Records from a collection

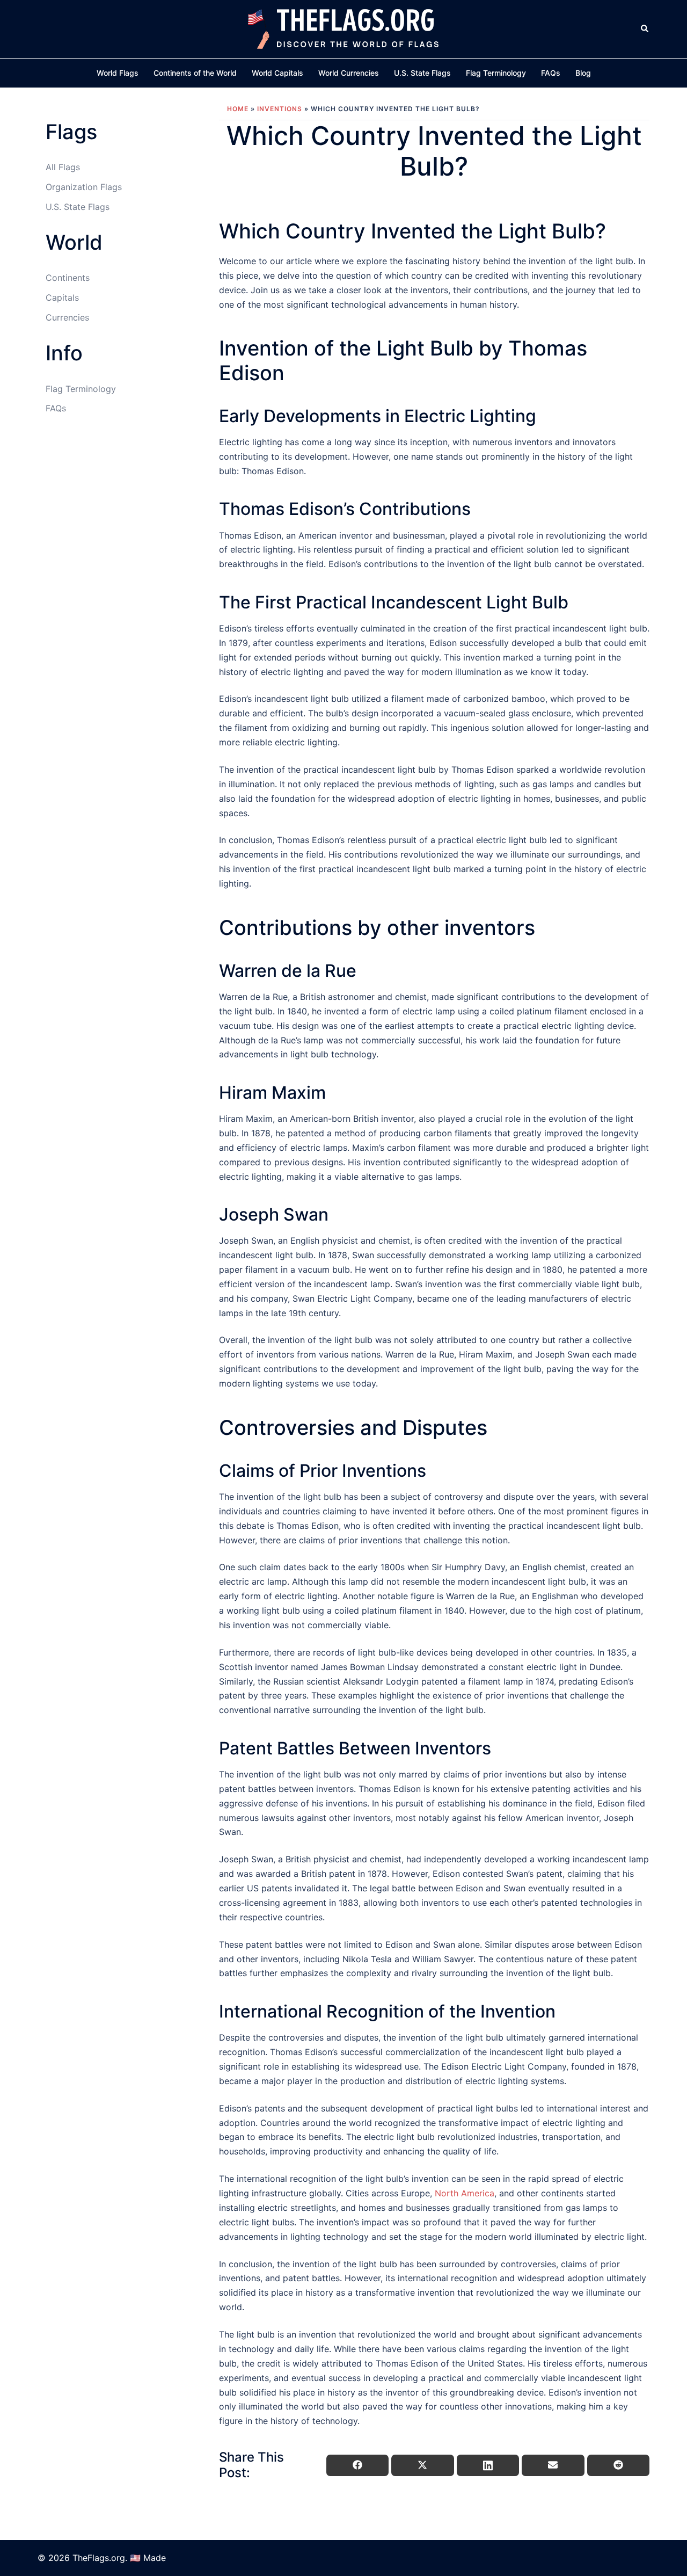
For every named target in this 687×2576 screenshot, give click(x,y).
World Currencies (348, 72)
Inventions (279, 109)
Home (238, 109)
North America (464, 2193)
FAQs (550, 72)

→ Your objective
Each word of the data should be repeated exactly, and the pictures left out.

→ Solution to this exercise
For every named target in this 687×2576 screenshot, give click(x,y).
World Currencies (348, 72)
Inventions (279, 109)
Home (238, 109)
North America (464, 2193)
FAQs (550, 72)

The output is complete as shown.